(Source data)
*** Block opens ***
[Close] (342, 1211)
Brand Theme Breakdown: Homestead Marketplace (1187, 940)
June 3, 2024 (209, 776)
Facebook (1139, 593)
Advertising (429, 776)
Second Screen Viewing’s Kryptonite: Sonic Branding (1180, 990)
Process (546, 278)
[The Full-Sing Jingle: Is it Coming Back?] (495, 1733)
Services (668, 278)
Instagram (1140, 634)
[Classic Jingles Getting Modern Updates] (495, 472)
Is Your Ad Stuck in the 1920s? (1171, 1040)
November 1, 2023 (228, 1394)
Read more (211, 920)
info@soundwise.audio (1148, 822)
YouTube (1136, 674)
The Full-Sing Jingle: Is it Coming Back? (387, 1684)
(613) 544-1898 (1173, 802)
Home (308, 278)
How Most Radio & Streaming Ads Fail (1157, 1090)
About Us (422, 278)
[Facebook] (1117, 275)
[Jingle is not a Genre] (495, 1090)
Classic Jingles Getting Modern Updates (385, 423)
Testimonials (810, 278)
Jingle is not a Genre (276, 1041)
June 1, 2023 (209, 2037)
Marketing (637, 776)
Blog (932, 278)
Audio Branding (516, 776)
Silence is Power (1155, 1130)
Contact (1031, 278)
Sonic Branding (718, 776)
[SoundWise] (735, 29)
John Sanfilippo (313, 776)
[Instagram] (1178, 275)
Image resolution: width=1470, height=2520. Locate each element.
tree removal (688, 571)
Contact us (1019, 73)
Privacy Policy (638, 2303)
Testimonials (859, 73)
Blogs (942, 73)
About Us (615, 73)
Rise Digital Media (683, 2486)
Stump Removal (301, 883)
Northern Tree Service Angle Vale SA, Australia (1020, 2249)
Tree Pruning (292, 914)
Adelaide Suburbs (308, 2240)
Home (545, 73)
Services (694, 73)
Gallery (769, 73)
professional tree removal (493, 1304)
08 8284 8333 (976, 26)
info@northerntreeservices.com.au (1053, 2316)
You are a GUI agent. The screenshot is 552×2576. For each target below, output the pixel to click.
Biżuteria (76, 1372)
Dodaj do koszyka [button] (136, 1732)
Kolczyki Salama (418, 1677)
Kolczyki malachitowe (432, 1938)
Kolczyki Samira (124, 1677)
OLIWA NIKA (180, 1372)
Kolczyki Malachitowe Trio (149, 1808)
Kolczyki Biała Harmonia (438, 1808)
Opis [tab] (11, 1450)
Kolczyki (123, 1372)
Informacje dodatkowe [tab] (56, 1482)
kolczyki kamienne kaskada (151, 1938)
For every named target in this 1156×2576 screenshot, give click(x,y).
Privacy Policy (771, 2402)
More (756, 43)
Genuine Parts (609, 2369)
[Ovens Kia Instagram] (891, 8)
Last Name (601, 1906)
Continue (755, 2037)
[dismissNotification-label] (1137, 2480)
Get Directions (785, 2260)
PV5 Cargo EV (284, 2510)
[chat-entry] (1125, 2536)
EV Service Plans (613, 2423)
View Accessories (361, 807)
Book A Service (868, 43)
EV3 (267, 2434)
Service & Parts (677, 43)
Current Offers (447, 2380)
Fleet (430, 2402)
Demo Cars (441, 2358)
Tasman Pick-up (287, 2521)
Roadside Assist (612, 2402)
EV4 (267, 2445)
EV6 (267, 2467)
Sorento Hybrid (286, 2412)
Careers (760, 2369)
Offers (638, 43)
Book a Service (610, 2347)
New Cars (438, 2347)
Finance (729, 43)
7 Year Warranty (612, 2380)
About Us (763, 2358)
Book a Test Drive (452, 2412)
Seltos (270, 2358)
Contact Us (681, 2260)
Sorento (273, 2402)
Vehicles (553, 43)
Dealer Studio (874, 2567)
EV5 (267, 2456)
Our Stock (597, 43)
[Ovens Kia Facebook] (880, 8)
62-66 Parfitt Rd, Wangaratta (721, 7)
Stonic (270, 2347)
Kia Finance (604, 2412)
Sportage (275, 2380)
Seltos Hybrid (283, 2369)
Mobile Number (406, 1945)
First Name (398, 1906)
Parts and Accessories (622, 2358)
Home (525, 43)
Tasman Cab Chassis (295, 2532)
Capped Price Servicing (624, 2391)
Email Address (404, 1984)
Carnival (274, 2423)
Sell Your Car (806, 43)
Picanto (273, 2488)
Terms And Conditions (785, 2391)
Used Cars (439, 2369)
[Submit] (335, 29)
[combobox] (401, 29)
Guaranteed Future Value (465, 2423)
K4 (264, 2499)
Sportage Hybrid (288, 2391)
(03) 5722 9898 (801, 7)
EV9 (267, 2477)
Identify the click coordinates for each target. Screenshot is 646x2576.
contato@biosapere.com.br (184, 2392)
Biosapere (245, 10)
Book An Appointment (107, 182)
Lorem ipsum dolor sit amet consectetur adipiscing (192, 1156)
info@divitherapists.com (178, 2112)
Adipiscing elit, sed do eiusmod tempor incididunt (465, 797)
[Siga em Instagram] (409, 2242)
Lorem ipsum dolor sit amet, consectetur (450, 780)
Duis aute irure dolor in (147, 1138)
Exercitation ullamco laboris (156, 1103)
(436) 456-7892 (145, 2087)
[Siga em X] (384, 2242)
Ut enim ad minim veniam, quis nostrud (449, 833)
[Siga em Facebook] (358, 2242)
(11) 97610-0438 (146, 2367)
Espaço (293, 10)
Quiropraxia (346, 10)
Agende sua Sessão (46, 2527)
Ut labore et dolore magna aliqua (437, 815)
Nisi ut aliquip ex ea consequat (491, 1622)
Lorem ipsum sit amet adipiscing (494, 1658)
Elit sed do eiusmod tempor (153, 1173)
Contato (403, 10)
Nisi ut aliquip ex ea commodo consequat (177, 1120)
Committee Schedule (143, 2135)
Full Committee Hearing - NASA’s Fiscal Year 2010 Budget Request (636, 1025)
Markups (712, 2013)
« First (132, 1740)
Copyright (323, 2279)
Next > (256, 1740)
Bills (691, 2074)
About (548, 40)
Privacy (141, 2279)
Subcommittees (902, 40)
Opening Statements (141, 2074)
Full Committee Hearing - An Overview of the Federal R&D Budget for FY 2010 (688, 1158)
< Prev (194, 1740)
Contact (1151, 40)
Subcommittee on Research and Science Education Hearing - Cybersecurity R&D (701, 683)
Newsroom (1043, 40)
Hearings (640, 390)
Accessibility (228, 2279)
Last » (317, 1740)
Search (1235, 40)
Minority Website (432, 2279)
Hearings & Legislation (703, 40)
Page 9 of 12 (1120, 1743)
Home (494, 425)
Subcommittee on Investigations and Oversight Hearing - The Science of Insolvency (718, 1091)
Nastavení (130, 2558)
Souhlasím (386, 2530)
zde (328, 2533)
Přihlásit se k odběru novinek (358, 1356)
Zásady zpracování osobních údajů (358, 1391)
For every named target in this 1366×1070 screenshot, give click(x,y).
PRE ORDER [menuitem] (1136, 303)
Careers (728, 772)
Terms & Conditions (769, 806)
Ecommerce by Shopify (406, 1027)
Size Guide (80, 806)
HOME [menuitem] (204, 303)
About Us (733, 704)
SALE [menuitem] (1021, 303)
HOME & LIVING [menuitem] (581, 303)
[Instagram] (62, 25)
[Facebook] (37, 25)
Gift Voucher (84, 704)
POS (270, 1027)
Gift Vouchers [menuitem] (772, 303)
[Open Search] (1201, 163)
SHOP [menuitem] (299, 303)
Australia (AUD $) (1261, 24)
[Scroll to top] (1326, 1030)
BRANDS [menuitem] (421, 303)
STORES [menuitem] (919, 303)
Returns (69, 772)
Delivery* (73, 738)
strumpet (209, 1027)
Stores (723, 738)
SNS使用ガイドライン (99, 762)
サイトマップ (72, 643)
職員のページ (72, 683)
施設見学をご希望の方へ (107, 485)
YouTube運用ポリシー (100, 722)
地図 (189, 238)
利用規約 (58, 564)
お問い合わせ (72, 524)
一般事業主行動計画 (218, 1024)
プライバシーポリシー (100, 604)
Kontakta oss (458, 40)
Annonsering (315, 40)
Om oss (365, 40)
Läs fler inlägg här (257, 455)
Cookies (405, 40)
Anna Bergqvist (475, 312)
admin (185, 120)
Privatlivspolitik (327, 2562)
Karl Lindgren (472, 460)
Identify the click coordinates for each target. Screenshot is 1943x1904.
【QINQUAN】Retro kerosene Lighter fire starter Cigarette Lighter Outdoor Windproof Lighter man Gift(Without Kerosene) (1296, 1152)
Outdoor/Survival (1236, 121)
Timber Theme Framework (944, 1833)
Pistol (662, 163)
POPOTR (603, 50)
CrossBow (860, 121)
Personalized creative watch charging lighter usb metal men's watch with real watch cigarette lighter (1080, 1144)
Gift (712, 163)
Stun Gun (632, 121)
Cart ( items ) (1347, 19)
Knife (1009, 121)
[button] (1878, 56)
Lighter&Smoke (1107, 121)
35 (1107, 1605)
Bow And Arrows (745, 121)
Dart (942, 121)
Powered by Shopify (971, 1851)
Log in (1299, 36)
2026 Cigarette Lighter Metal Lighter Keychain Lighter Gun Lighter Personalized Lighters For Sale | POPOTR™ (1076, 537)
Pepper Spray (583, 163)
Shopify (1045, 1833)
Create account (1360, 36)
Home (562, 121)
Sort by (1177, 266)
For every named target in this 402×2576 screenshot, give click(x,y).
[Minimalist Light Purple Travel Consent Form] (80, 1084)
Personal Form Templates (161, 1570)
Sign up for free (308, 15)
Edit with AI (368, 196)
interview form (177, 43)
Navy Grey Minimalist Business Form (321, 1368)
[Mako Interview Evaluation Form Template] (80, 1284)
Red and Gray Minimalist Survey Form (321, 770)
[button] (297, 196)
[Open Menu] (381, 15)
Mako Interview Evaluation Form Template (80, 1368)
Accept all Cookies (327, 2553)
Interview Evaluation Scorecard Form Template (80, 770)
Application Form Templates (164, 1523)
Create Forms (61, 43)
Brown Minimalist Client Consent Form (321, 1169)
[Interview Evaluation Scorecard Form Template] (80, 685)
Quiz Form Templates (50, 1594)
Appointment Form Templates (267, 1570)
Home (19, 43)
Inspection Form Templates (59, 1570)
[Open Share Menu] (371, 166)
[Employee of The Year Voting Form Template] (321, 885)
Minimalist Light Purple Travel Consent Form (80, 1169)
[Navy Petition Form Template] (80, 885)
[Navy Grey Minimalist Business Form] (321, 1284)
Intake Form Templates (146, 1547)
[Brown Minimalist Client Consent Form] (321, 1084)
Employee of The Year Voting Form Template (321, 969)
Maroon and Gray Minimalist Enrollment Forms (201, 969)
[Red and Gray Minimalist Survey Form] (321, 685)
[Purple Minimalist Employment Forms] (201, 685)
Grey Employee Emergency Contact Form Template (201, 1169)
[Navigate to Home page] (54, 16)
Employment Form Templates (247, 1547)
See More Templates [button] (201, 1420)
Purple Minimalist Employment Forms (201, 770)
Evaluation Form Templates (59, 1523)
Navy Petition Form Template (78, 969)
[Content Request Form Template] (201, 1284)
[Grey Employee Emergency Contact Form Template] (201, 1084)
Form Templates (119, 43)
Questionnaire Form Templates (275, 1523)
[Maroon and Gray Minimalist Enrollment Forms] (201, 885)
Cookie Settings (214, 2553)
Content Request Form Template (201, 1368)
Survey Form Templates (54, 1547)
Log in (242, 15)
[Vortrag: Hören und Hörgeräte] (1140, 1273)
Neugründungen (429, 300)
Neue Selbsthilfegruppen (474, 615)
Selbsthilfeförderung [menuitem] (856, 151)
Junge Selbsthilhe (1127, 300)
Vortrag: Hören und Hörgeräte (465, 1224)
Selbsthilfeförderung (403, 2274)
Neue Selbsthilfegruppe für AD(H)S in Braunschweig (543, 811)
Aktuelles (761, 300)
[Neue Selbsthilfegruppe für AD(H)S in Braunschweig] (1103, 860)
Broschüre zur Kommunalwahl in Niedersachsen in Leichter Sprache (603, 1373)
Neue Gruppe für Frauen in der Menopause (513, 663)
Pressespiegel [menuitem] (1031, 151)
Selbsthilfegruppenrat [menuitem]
*** Block closes ***
Work to complete – What you return must be an exact retyping of the lines above starting at the line with "Create Forms (61, 43)" and ending at the line with "Form Templates (119, 43)", and nothing besides.

Response to the exercise –
Create Forms (61, 43)
Brown Minimalist Client Consent Form (321, 1169)
[Interview Evaluation Scorecard Form Template] (80, 685)
Quiz Form Templates (50, 1594)
Appointment Form Templates (267, 1570)
Home (19, 43)
Inspection Form Templates (59, 1570)
[Open Share Menu] (371, 166)
[Employee of The Year Voting Form Template] (321, 885)
Minimalist Light Purple Travel Consent Form (80, 1169)
[Navy Petition Form Template] (80, 885)
[Navy Grey Minimalist Business Form] (321, 1284)
Intake Form Templates (146, 1547)
[Brown Minimalist Client Consent Form] (321, 1084)
Employee of The Year Voting Form Template (321, 969)
Maroon and Gray Minimalist Enrollment Forms (201, 969)
[Red and Gray Minimalist Survey Form] (321, 685)
[Purple Minimalist Employment Forms] (201, 685)
Grey Employee Emergency Contact Form Template (201, 1169)
[Navigate to Home page] (54, 16)
Employment Form Templates (247, 1547)
See More Templates [button] (201, 1420)
Purple Minimalist Employment Forms (201, 770)
Evaluation Form Templates (59, 1523)
Navy Petition Form Template (78, 969)
[Content Request Form Template] (201, 1284)
[Grey Employee Emergency Contact Form Template] (201, 1084)
Form Templates (119, 43)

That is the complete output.